▸ OBJECTIVE
Rewrite the records below as a numbered list, dropping blank lines and leaving out the pictures.

Start of MATERIAL FOR THIS TASK

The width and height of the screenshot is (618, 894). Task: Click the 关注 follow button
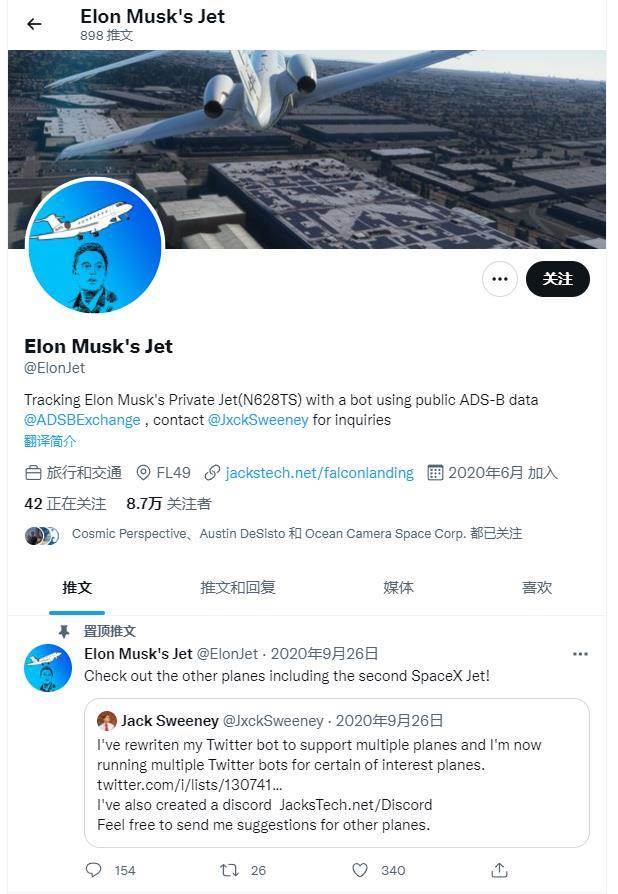pos(558,279)
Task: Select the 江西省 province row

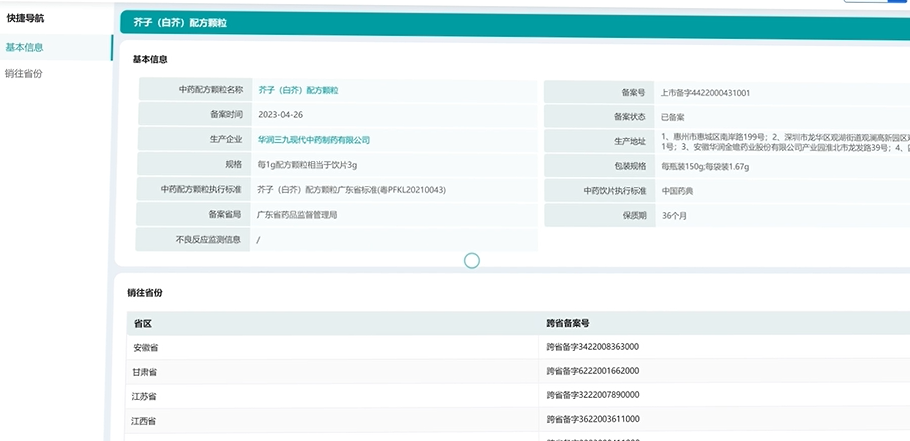Action: pyautogui.click(x=146, y=420)
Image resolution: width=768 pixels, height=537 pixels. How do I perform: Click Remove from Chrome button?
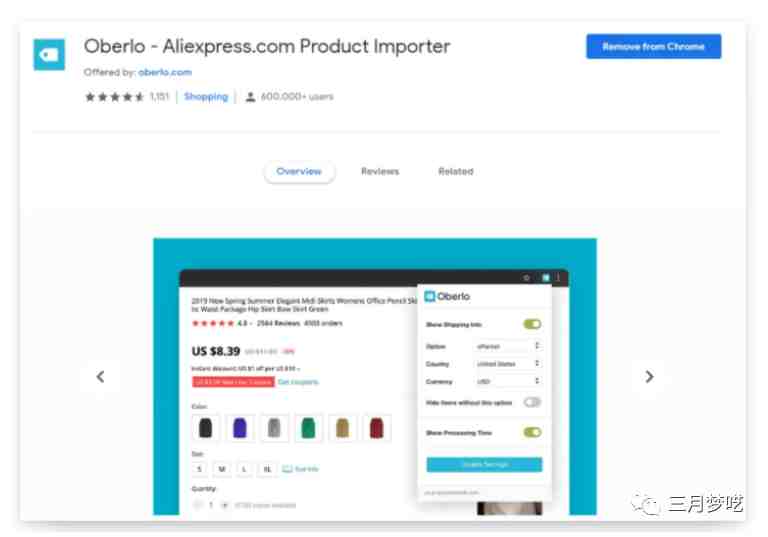[x=653, y=47]
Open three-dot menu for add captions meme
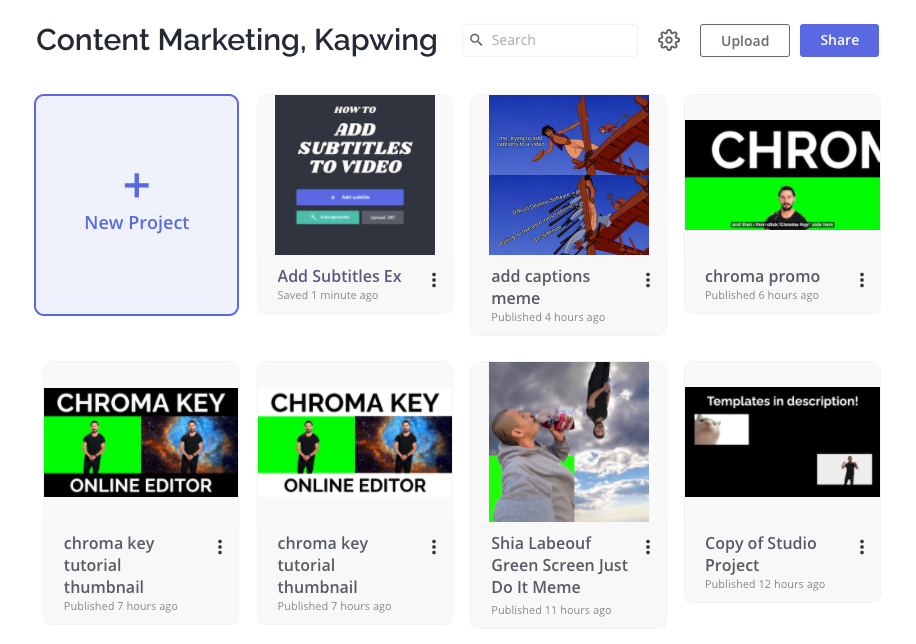This screenshot has height=644, width=916. click(648, 280)
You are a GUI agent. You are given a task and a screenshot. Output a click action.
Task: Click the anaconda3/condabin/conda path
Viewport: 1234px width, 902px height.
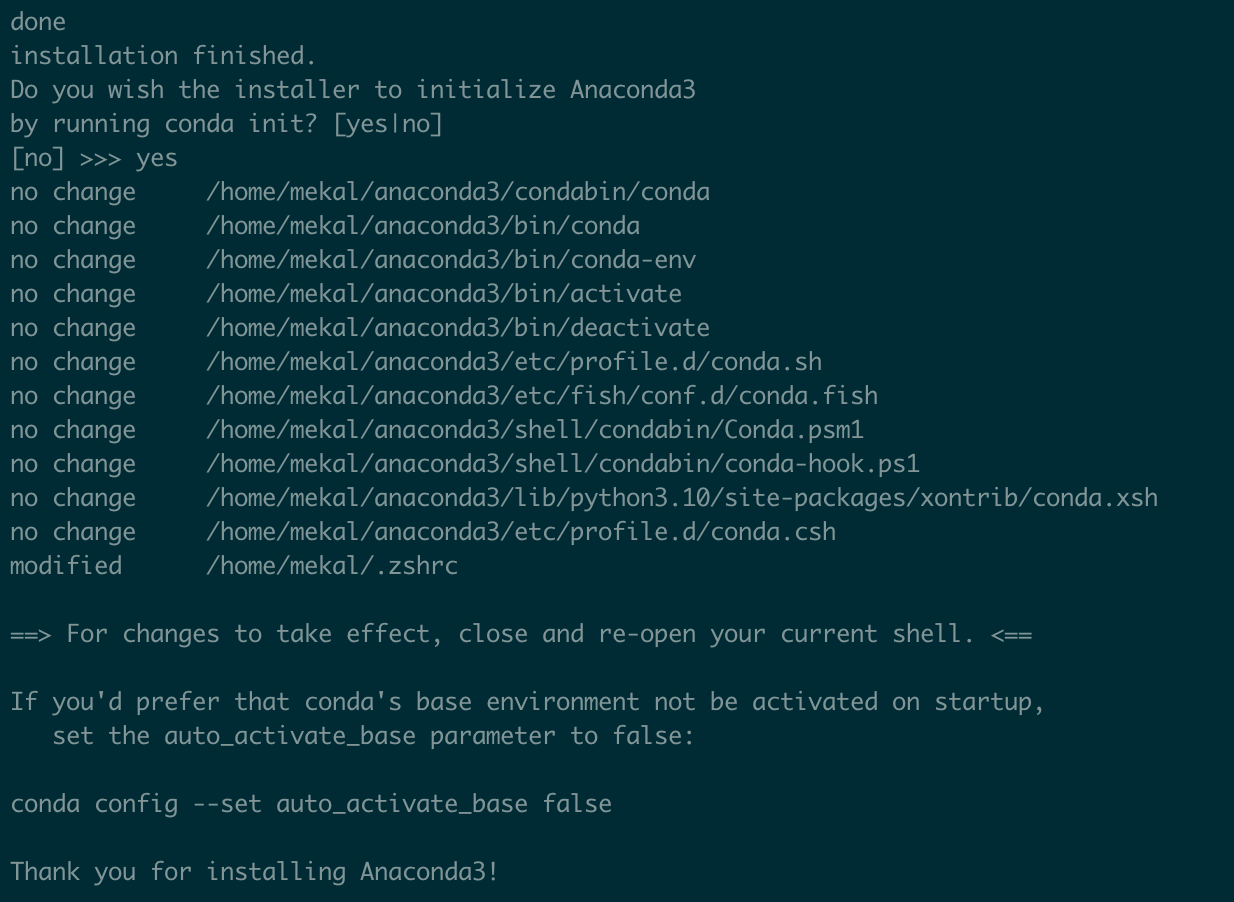click(457, 192)
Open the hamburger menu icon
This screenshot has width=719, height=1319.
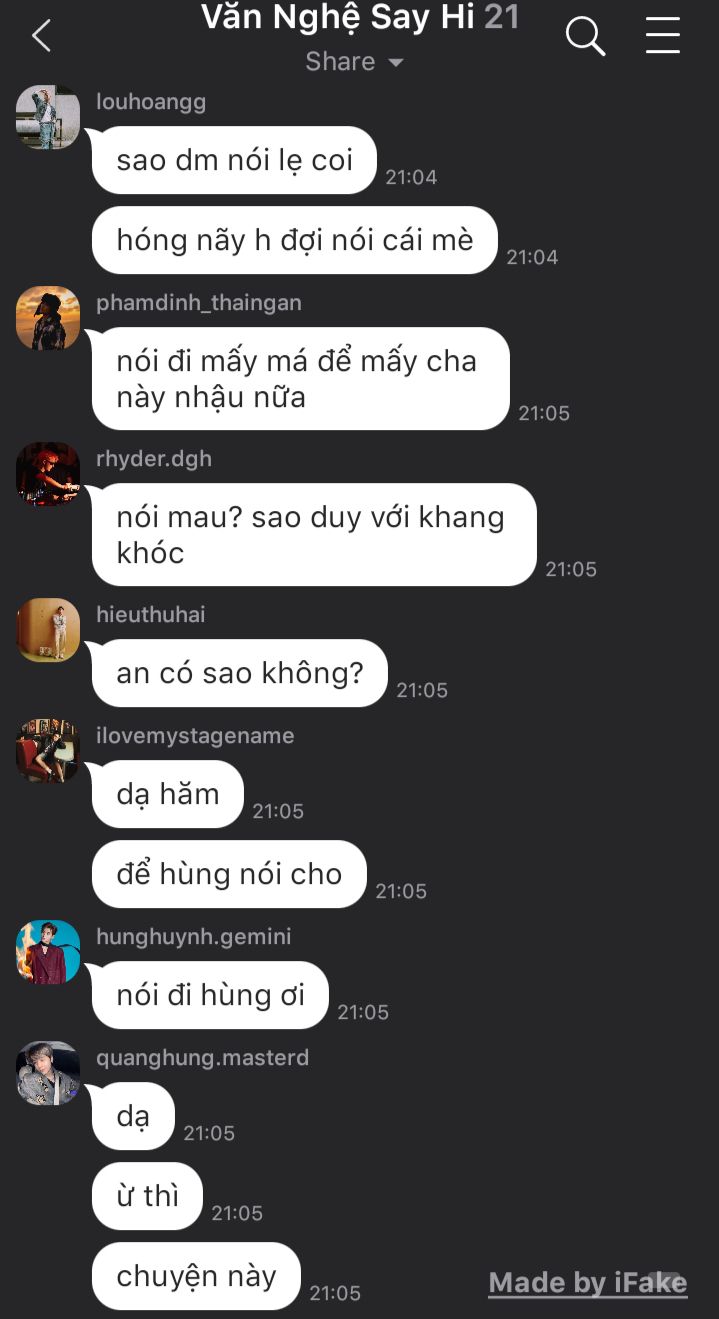tap(662, 36)
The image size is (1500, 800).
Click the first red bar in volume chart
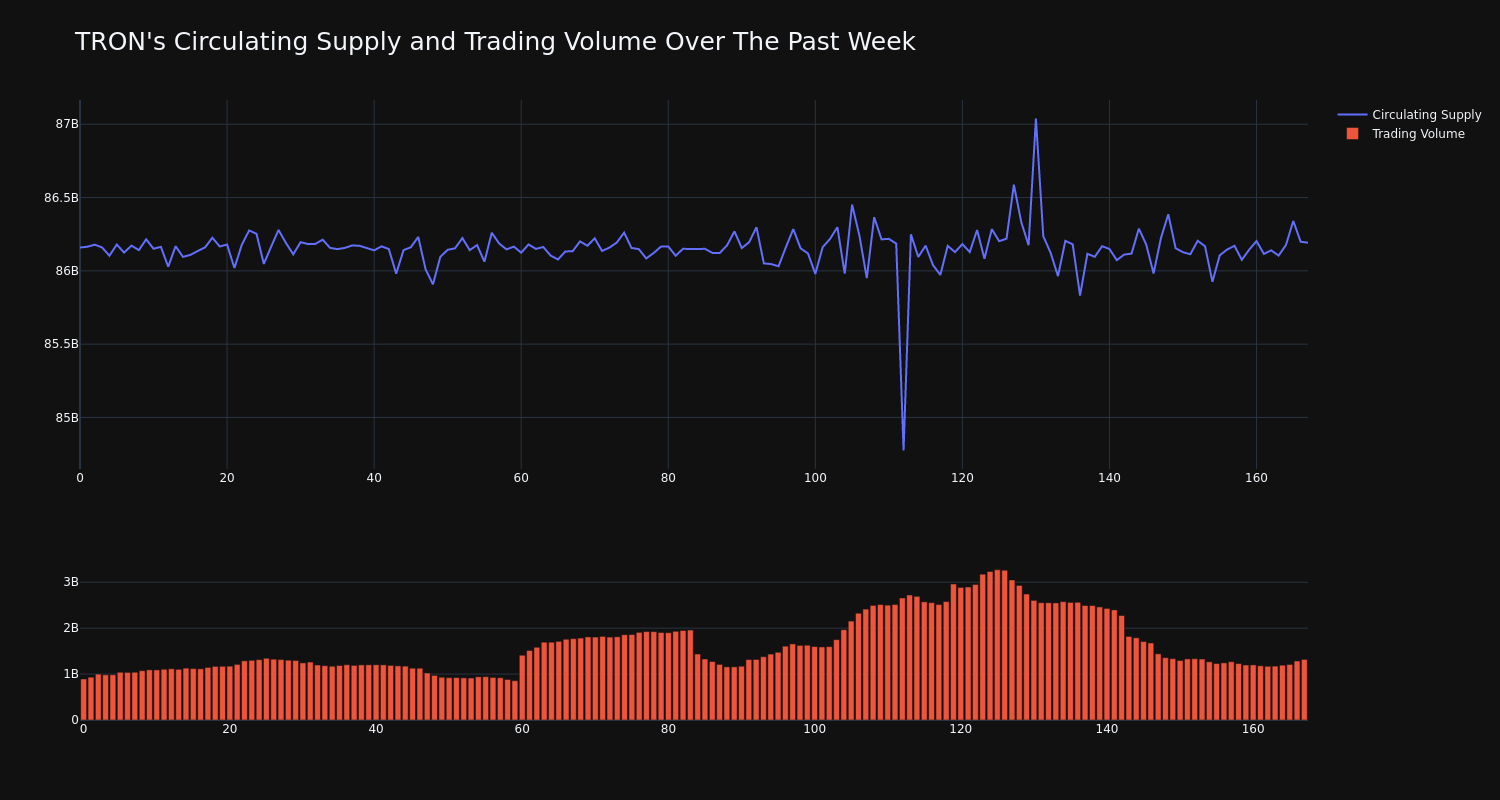84,699
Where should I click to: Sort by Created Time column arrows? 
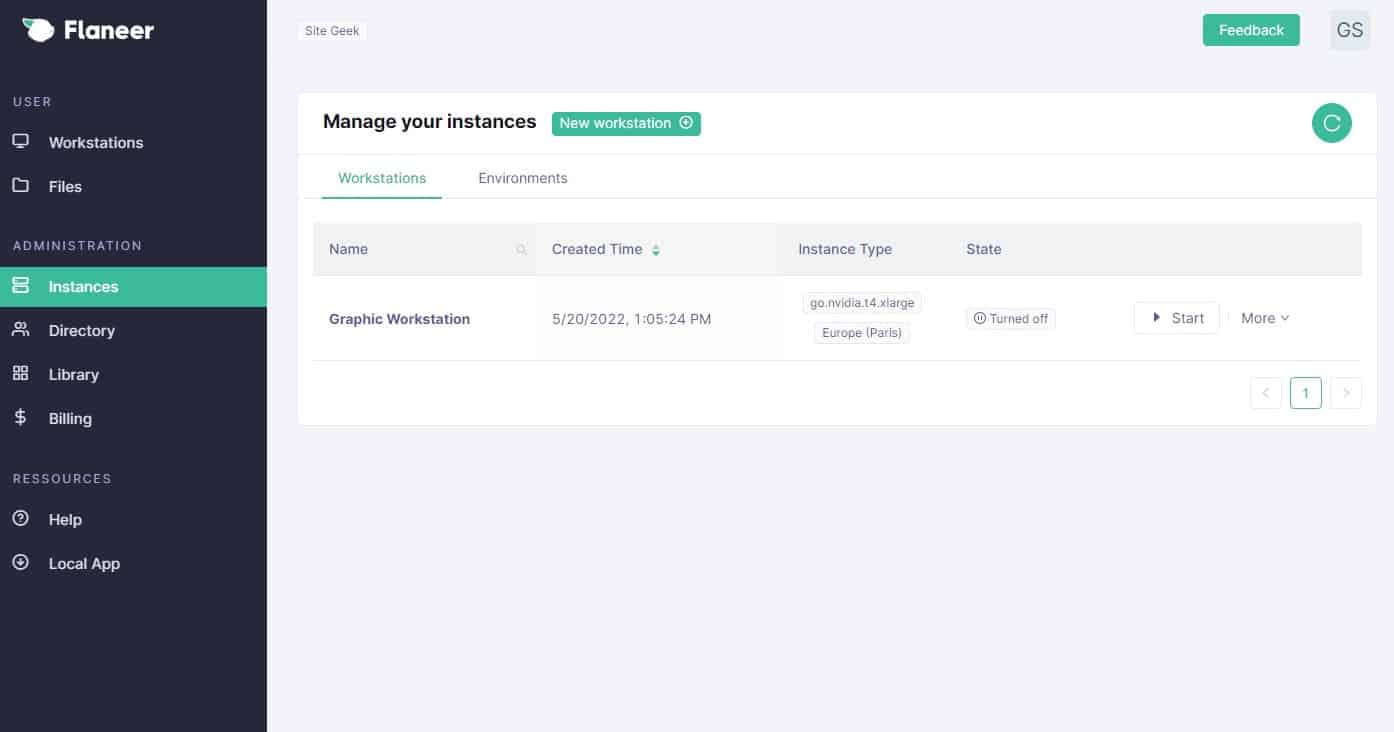pos(656,250)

End of MATERIAL FOR THIS TASK

▸ ANSWER TO THE EXERCISE
1. The width and height of the screenshot is (618, 894). Task: Click the 关注 follow button
2. pos(558,279)
3. Task: Select the 江西省 province row
4. Action: pyautogui.click(x=146, y=420)
5. Image resolution: width=768 pixels, height=537 pixels. How do I perform: Click Remove from Chrome button?
6. [x=653, y=47]
7. Open three-dot menu for add captions meme
8. This screenshot has height=644, width=916. click(648, 280)
9. You are a GUI agent. You are given a task and a screenshot. Output a click action.
10. Task: Click the anaconda3/condabin/conda path
11. Viewport: 1234px width, 902px height.
12. click(457, 192)
13. Open the hamburger menu icon
14. This screenshot has width=719, height=1319.
15. tap(662, 36)
16. The image size is (1500, 800).
17. Click the first red bar in volume chart
18. 84,699
19. Where should I click to: Sort by Created Time column arrows? 
20. pos(656,250)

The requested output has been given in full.